## TRECHO DO DOCUMENTO
A reforma sanitária brasileira nasceu da luta contra a ditadura, estruturou-se nas comunidades, nos serviços de saúde, nos sindicatos e nas universidades e resultou no pacto social estampado na Constituição Federal: a saúde como direito do cidadão e dever do Estado.
No artigo “A segunda reforma sanitária” (“Tendências/Debates”, 20/7), o secretário de Estado da Saúde de São Paulo, Luiz Roberto Barradas Barata, faz uma releitura deformada dessa grande conquista da população.
Ao alegar dificuldades “insuperáveis” do SUS (Sistema Único de Saúde), desfia saídas que vão da sugestão simplista de remunerar médicos por produtividade até a defesa enigmática de um “novo arcabouço institucional e legal” para a assistência farmacêutica, passando pela sublimação das organizações sociais como modelo de gestão.
Mais espantosa que tudo, porém, é a proposta de livrar as empresas de planos de saúde da cobertura de determinados procedimentos de urgência e alta complexidade em troca de uma contribuição para o SUS.
Embora seu raciocínio tortuoso afirme o contrário, é o sistema público que passaria, com isso, à posição complementar. Sem garantias de ressarcimento, o SUS aliviaria de vez os planos privados do ônus de tratar doenças não lucrativas.

## MATERIAL FORNECIDO
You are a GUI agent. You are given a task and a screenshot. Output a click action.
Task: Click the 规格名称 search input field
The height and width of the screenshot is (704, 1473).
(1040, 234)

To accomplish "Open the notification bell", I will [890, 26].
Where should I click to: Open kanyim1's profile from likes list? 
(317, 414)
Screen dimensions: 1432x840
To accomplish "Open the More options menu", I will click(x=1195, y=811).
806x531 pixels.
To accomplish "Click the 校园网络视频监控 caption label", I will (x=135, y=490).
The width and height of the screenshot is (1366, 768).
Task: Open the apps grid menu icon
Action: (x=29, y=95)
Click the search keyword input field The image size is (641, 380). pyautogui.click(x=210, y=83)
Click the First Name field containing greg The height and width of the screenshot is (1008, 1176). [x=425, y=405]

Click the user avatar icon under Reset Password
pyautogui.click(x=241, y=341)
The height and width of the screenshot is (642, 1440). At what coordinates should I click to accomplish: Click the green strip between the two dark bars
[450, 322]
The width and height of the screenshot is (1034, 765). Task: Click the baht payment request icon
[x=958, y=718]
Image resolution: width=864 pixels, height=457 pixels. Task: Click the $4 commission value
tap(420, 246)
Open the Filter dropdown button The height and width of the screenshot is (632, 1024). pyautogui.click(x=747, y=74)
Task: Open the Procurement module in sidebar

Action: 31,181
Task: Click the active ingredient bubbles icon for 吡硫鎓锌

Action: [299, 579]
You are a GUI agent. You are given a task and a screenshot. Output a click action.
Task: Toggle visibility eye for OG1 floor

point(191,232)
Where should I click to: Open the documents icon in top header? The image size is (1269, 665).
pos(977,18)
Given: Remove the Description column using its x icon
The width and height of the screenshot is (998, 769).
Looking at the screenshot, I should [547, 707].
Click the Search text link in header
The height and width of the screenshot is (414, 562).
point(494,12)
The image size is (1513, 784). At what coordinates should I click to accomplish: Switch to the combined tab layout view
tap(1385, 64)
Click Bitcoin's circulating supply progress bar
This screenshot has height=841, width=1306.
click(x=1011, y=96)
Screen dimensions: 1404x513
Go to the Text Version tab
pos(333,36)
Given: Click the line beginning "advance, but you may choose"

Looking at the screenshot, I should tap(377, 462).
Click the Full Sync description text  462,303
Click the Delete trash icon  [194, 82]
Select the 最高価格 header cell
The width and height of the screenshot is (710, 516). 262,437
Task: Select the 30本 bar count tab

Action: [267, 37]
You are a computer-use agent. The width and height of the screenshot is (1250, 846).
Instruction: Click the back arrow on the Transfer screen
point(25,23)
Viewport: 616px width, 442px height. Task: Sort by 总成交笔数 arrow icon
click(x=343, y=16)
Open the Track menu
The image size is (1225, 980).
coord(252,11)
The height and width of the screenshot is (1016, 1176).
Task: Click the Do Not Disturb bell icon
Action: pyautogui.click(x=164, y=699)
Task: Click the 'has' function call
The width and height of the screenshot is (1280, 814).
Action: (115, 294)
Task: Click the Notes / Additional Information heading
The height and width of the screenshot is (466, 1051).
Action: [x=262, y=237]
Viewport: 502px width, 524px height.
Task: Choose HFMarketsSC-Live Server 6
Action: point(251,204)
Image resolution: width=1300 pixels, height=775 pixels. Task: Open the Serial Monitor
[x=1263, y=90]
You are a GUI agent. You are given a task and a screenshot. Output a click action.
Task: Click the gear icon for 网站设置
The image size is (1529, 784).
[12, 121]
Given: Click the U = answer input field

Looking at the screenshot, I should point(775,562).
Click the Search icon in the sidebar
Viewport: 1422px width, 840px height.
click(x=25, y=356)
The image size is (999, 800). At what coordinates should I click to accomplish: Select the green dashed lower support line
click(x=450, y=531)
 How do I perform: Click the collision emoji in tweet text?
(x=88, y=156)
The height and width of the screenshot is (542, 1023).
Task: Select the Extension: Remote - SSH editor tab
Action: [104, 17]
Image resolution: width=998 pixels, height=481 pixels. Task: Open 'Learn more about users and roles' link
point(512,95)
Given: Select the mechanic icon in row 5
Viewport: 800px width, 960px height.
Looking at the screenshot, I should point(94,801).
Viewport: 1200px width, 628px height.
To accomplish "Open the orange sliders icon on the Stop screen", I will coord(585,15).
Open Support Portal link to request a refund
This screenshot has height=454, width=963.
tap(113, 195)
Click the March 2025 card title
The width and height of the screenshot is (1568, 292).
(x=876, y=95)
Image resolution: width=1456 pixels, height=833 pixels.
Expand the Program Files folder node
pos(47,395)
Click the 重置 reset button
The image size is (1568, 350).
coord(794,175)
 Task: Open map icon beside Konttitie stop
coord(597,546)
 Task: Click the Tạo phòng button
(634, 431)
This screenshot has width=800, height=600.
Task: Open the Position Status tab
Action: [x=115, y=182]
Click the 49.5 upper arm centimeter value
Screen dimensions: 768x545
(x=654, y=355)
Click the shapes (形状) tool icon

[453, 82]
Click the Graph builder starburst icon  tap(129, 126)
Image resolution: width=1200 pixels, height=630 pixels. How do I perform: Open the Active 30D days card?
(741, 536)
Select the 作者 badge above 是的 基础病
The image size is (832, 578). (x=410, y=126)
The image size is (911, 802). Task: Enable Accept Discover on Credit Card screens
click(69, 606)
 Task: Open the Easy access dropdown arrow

## TESTE SUA COMPREENSÃO
1. Diga se cada afirmação concorda com o trecho sobre a reforma sanitária, respondendo sim ou não e citando as palavras do trecho que decidem. (a) A reforma sanitária brasileira nasceu da luta contra a ditadura. (b) O secretário sugere remunerar médicos por tempo de serviço. (c) A proposta livraria os planos de saúde de certas coberturas sem exigir nada em troca.
2. Responda com base no trecho sobre a reforma sanitária:
(a) Qual cargo ocupa Luiz Roberto Barradas Barata?
(b) Em que documento ficou estampado o pacto social resultante da reforma?
(c) Que modelo de gestão o secretário sublima?

## RESPOSTAS POR TAREFA
1.
(a) Sim: "nasceu da luta contra a ditadura".
(b) Não: "remunerar médicos por produtividade".
(c) Não: "em troca de uma contribuição para o SUS".

2.
(a) Secretário de Estado da Saúde de São Paulo.
(b) Na Constituição Federal.
(c) As organizações sociais.